Text section:
= = = = =
Using direct green lasers helps significantly and as my prior article on the Celluon points out, there are some feature in the Sony optics with “multipaths” that probably helps. I would be interested to see say the Sharp Robohon projector that has much simpler and smaller laser combiner optics.
I have not seen inside the OU projector (I borrowed the one I used to take pictures for a few hours) and was not able to tear it apart. The panel inside is made by Syndiant and has 1280 by 720 pixels (physical reflective mirror locations) and uses field sequential color.
Is this at the same size/distance to the object? In other words, each is projecting a (ex: 3′ diagonal image?). With the double green lasers, Sony made improvements on speckle which is worst for green, so some improvements should be seen there (that would be the same for the UO). Contrast on lasers should be ultra high, so not sure why it’s not the case here. Just want to make sure nothing is optimized one way or another. Lastly, when will Navdy be available”
The Celluon PicoPro shot was a bit bigger image which helped it in terms of sharpness. I took some pictures of the Celluon and the UO at the same size but on inspection of the images close up the Celluon looked worse that other ones I had taken earlier so I used the better Celluon images.
It is not just a case of the laser alignment. I have looked at blue only images and ones where I only look at the blue channel the the image is only slightly sharper. The biggest resolution loss is due to the bi-directional, interlaced, Lissajous scanning process — please see my article on this subject at: https://www.kguttag.com/2012/01/09/cynics-guild-to-ces-measuring-resolution/
As for contrast, I plan on following up on that. The mythical 80,000:1 contrast is for a totally off image in a totally dark room. If you look at the interior of the optical engine (see https://www.kguttag.com/2015/07/13/celluonsonymicrovision-optical-path/) you will see that there are a lot of surfaces and optical components that the lasers go through. These optical components are likely there to reduce speckle but in the process they also cause light from the beam to be scattered. So a lot of what you are seeing is light meant for others parts of the image being scattered inside the optics and the sent by the scanning mirror into what should be the dark areas. Additionally, the lasers are likely kept a sub-threshold level even in the “black” state so they can be switched on more quickly; while considered “sub-threshold” the lasers still emit a little light.
What was the distance from projector to screen? A LBS projector should give better resolution at longer range (although a “good” resolution may correspond to a range which produces an image which is too large and too dim).
The Image (as you can see in the phone) is 35″ tall which means about a 70″diagonal so it is already a pretty very large image for a 32 lumen projector. I chose a larger image to try and be favorable to the PicoPro. The PicoPro has about 1.3 throw ratio so it was 91 inches (~7.6 feet or over two meters) away.
= = = = =
Description of the task:
Could you carry on the forum discussion about laser pico projector sharpness and contrast, picking up right after its last reply about the 91-inch projection distance?

Data lines:
= = = = =
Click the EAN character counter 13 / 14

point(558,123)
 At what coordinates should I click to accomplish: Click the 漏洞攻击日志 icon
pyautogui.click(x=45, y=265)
= = = = =
Answer to this problem:
While the laser alignment and some chroma aberrations from the lens in the Sony engine cause some resolution loss, the main issue is that the scanning process of the Microvision engine is no where near 1920 x 720 in resolution particularly on the outside 1/3 of the image on the left and right side where the resolution is at best half that in the center. I explained the Microvision LBS scanning process in https://www.kguttag.com/2012/01/09/cynics-guild-to-ces-measuring-resolution/
That’s pretty long. Obviously the beam diameter is too large for good resolution.
No, the larger image is the BEST case for the Celluon projector. Please look at the series of images I posted in https://www.kguttag.com/2015/06/06/celluon-lbs-analysis-part-2b-never-in-focus-technology-revisit/. This proves that the larger the image the sharper it gets, the opposite of what you are suggesting.
The reason for smaller projected images being blurrier is that they have beam shaping generates a wider “beam” that spreads at roughly the same rate as the image gets bigger with distance. I believe they are doing this to reduce/prevent you seeing the individual scan lines on a large image. When the image is small, the wide scan beams overlap but the beams grow in diameter slightly slower than the image with distance so the overlap is reduced.
How about the color gamut comparison for both of them
Neither device had their colors tuned correctly. In theory using lasers either one could have a color gamut that would exceed the existing video standards. In fact, you need to desaturate the colors to work with existing content.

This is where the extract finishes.